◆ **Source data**

========

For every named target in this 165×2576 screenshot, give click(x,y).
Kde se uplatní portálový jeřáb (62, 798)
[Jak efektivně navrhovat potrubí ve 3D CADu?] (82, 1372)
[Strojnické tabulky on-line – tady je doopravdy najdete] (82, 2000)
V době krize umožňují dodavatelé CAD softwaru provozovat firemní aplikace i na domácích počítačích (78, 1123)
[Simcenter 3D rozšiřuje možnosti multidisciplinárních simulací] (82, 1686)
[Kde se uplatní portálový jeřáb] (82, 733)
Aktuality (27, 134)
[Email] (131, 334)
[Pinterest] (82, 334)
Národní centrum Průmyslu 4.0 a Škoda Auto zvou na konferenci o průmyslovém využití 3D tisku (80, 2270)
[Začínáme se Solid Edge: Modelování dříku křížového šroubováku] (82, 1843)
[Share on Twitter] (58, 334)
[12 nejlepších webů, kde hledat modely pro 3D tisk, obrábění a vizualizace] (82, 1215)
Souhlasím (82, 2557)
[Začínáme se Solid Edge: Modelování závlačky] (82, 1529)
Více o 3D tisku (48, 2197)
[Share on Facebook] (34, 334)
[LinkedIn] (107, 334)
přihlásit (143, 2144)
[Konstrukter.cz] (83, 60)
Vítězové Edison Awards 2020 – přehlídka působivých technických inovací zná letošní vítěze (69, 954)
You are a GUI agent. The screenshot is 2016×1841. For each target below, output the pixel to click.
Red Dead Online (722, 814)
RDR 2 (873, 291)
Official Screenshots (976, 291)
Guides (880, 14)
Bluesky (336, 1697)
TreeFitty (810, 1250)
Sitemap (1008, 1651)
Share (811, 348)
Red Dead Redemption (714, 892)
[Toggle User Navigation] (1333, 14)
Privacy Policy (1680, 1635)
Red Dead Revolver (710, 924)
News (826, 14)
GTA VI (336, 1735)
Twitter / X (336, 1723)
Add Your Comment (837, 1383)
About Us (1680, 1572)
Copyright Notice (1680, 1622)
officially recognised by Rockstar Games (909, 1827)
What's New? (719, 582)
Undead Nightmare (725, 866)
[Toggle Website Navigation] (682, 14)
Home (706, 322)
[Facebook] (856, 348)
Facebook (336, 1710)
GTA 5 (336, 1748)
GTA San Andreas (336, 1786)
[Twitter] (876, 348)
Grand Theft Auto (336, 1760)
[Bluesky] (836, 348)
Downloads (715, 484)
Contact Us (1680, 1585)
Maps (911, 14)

========

◆ **EXERCISE OBJECTIVE**
Every entry, written out exactly, is what the response should contain.

◆ **PROBLEM SOLUTION**
For every named target in this 165×2576 screenshot, give click(x,y).
Kde se uplatní portálový jeřáb (62, 798)
[Jak efektivně navrhovat potrubí ve 3D CADu?] (82, 1372)
[Strojnické tabulky on-line – tady je doopravdy najdete] (82, 2000)
V době krize umožňují dodavatelé CAD softwaru provozovat firemní aplikace i na domácích počítačích (78, 1123)
[Simcenter 3D rozšiřuje možnosti multidisciplinárních simulací] (82, 1686)
[Kde se uplatní portálový jeřáb] (82, 733)
Aktuality (27, 134)
[Email] (131, 334)
[Pinterest] (82, 334)
Národní centrum Průmyslu 4.0 a Škoda Auto zvou na konferenci o průmyslovém využití 3D tisku (80, 2270)
[Začínáme se Solid Edge: Modelování dříku křížového šroubováku] (82, 1843)
[Share on Twitter] (58, 334)
[12 nejlepších webů, kde hledat modely pro 3D tisk, obrábění a vizualizace] (82, 1215)
Souhlasím (82, 2557)
[Začínáme se Solid Edge: Modelování závlačky] (82, 1529)
Více o 3D tisku (48, 2197)
[Share on Facebook] (34, 334)
[LinkedIn] (107, 334)
přihlásit (143, 2144)
[Konstrukter.cz] (83, 60)
Vítězové Edison Awards 2020 – přehlídka působivých technických inovací zná letošní vítěze (69, 954)
You are a GUI agent. The screenshot is 2016×1841. For each target below, output the pixel to click.
Red Dead Online (722, 814)
RDR 2 (873, 291)
Official Screenshots (976, 291)
Guides (880, 14)
Bluesky (336, 1697)
TreeFitty (810, 1250)
Sitemap (1008, 1651)
Share (811, 348)
Red Dead Redemption (714, 892)
[Toggle User Navigation] (1333, 14)
Privacy Policy (1680, 1635)
Red Dead Revolver (710, 924)
News (826, 14)
GTA VI (336, 1735)
Twitter / X (336, 1723)
Add Your Comment (837, 1383)
About Us (1680, 1572)
Copyright Notice (1680, 1622)
officially recognised by Rockstar Games (909, 1827)
What's New? (719, 582)
Undead Nightmare (725, 866)
[Toggle Website Navigation] (682, 14)
Home (706, 322)
[Facebook] (856, 348)
Facebook (336, 1710)
GTA 5 (336, 1748)
GTA San Andreas (336, 1786)
[Twitter] (876, 348)
Grand Theft Auto (336, 1760)
[Bluesky] (836, 348)
Downloads (715, 484)
Contact Us (1680, 1585)
Maps (911, 14)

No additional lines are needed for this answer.